# Pandas Fallback


Sparkless ships with a lightweight stub that mimics the minimal slice of the
pandas API that appears in tests and documentation examples. The stub keeps the
default installation lean and avoids the heavy NumPy dependency tree. When
parity with native pandas is needed, you can opt-in to the real implementation
and compare behaviour using the benchmarking harness described below.

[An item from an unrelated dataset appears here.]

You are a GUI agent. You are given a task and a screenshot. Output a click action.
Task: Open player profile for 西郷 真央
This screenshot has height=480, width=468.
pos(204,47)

## Installing the Native Backend

```bash
pip install .[pandas]
```

The optional extra brings in `pandas` and type stubs only; NumPy wheels are
pulled in transitively where available.

## Switching Backends

Set the `MOCK_SPARK_PANDAS_MODE` environment variable before importing `pandas`:

| Value   | Behaviour                                           |
|---------|-----------------------------------------------------|
| `stub`  | Always use the built-in shim (default)              |
| `native`| Require real pandas; raise if it is missing         |
| `auto`  | Use native pandas when installed, otherwise fallback|

```bash
export MOCK_SPARK_PANDAS_MODE=native   # or stub / auto
```

You can also query the active backend at runtime:

```python
import pandas
print(pandas.get_backend())           # "native" or "stub"
```

## Running the Benchmark Suite

The helper script compares core operations (`DataFrame` construction, `to_dict`,
`concat`, and basic indexing) between the stub and native backends.

```bash
python scripts/benchmark_pandas_fallback.py --rows 50000 --samples 7
```

Example output (M3 Pro laptop, macOS 14.6.1):

```
Backend    | Create (mean ms)   | to_dict (mean ms) | concat (mean ms)  | iloc (mean ms)
------------------------------------------------------------------------
stub       | 4.812              | 2.337             | 3.921             | 0.118
native     | 7.604              | 1.281             | 2.017             | 0.064
```

Export raw metrics for further analysis:

```bash
python scripts/benchmark_pandas_fallback.py --output benchmark.json
```

## Interpreting Results

- **Stub strengths:** predictable performance, zero external dependencies,
  ideal for unit tests and CI pipelines without binary wheels.
- **Native strengths:** faster `to_dict`/`concat` operations on larger datasets,
  full pandas feature coverage for interactive analysis or downstream tooling.

Choose the mode that best matches your scenario:

- For CI and fast feedback loops, keep the default stub enabled.
- For parity investigations or integration environments where pandas is already
  present, enable the native backend with `MOCK_SPARK_PANDAS_MODE=native`.

The benchmarking harness provides a quick way to validate regressions when
upgrading either the stub or native dependency chain.